WORK TO COMPLETE » Rewrite the material from the line with "The image size" to the line with "I want to click on itc-irst-logo: ITC" as a numbered list, omitting any blank lines.

RECORDS SHOWN »
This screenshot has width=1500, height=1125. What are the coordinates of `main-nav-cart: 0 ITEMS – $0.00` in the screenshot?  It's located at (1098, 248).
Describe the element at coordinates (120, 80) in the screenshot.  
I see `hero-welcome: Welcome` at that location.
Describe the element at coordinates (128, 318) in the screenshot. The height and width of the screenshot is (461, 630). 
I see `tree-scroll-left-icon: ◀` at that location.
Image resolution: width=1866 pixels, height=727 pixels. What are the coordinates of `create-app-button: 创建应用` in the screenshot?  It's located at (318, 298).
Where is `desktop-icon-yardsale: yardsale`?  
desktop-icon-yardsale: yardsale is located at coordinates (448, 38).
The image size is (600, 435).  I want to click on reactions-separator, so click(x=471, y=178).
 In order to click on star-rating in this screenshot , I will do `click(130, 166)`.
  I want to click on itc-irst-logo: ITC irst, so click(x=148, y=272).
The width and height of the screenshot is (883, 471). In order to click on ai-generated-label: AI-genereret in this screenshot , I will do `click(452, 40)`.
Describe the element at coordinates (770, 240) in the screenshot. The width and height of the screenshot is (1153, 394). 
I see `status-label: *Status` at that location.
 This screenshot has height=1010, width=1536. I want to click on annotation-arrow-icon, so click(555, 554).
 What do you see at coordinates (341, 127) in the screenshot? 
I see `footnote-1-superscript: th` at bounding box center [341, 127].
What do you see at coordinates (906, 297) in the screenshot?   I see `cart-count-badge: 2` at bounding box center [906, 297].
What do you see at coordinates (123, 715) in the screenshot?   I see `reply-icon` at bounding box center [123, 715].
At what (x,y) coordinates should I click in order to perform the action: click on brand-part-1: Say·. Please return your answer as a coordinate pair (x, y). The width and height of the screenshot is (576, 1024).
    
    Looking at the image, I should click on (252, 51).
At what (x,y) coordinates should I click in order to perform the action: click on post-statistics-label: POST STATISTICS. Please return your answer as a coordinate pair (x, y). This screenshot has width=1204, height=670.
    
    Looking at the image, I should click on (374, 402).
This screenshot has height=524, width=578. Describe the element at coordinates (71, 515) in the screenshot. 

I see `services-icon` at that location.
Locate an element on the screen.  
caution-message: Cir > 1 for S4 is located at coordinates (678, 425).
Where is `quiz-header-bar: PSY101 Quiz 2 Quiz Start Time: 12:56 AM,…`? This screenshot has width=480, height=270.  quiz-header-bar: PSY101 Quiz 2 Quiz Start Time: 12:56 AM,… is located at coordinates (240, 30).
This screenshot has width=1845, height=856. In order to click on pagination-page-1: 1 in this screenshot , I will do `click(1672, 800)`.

OUTPUT OF THE EXERCISE »
1. The image size is (600, 435).  I want to click on reactions-separator, so click(x=471, y=178).
2.  In order to click on star-rating in this screenshot , I will do `click(130, 166)`.
3.   I want to click on itc-irst-logo: ITC irst, so click(x=148, y=272).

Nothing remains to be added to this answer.